Reproduce the entries beneath exactly, without their images.

[Screenshot grounding data]
= = = =

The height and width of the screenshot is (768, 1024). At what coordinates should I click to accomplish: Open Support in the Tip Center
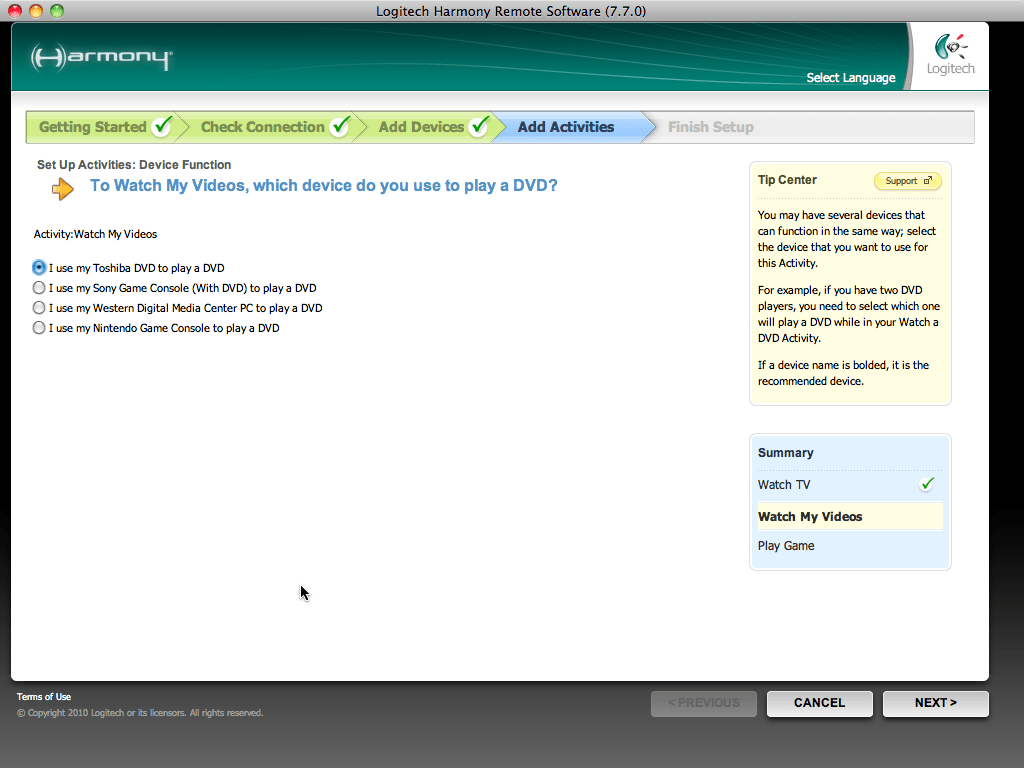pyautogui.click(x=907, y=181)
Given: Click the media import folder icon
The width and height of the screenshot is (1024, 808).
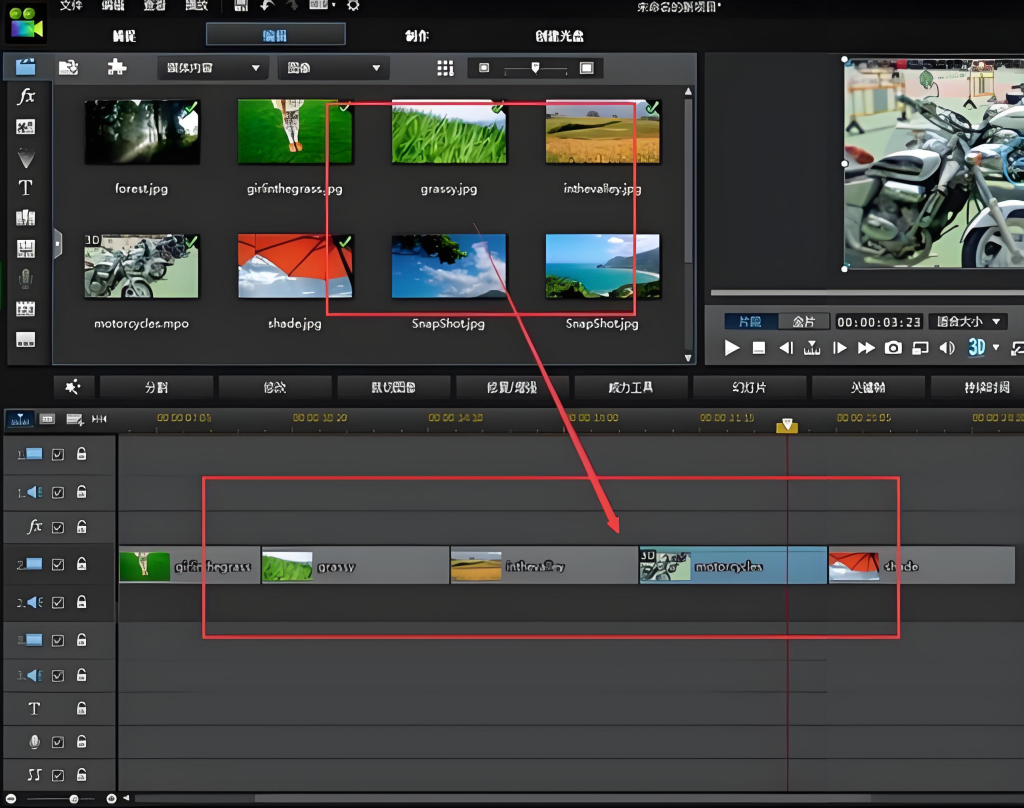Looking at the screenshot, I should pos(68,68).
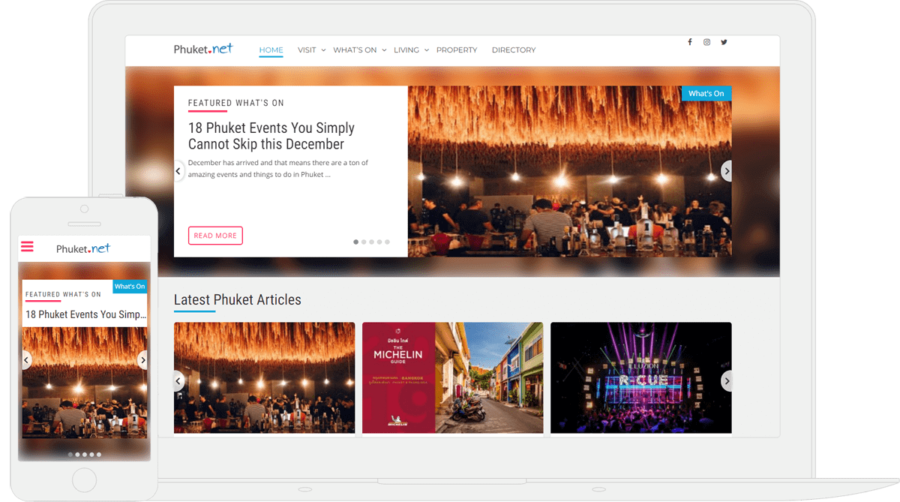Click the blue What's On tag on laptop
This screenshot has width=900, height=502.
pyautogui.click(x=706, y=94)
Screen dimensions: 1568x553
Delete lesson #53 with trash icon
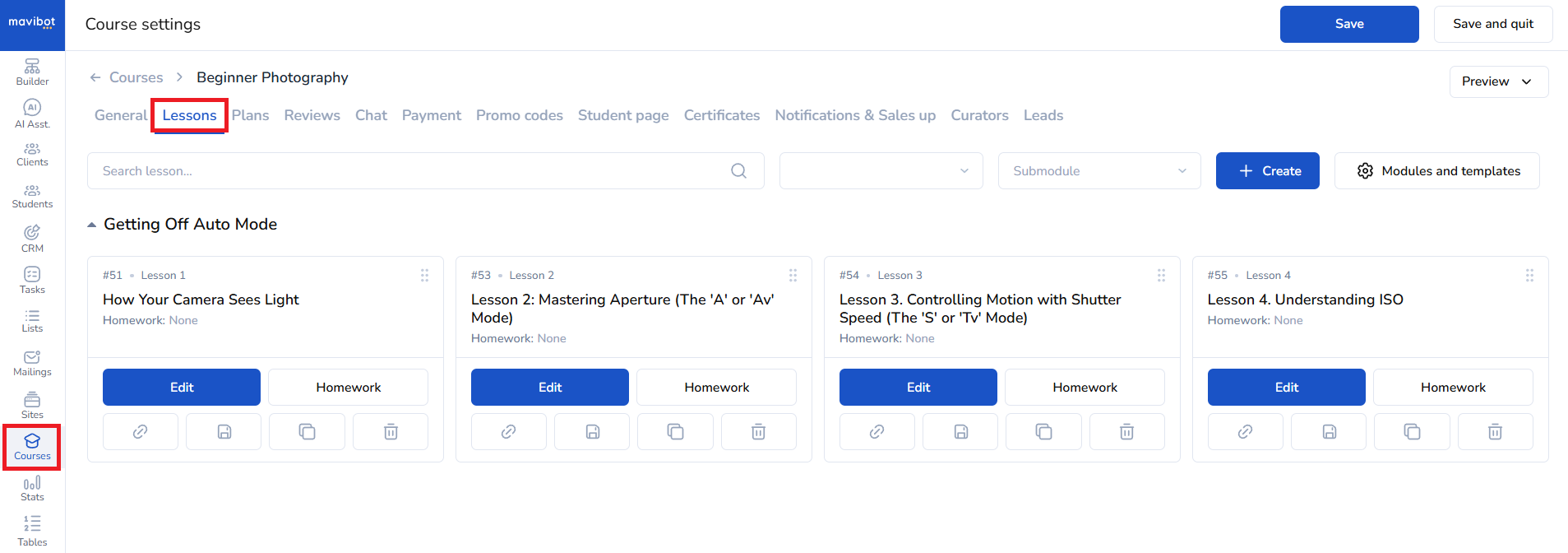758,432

= = = =

## ANSWER SPACE
The height and width of the screenshot is (768, 1024). At what coordinates should I click to accomplish: Open Support in the Tip Center
pyautogui.click(x=907, y=181)
Given: Click the media import folder icon
The width and height of the screenshot is (1024, 808).
Looking at the screenshot, I should pos(68,68).
Click the blue What's On tag on laptop
This screenshot has width=900, height=502.
pyautogui.click(x=706, y=94)
Screen dimensions: 1568x553
Delete lesson #53 with trash icon
758,432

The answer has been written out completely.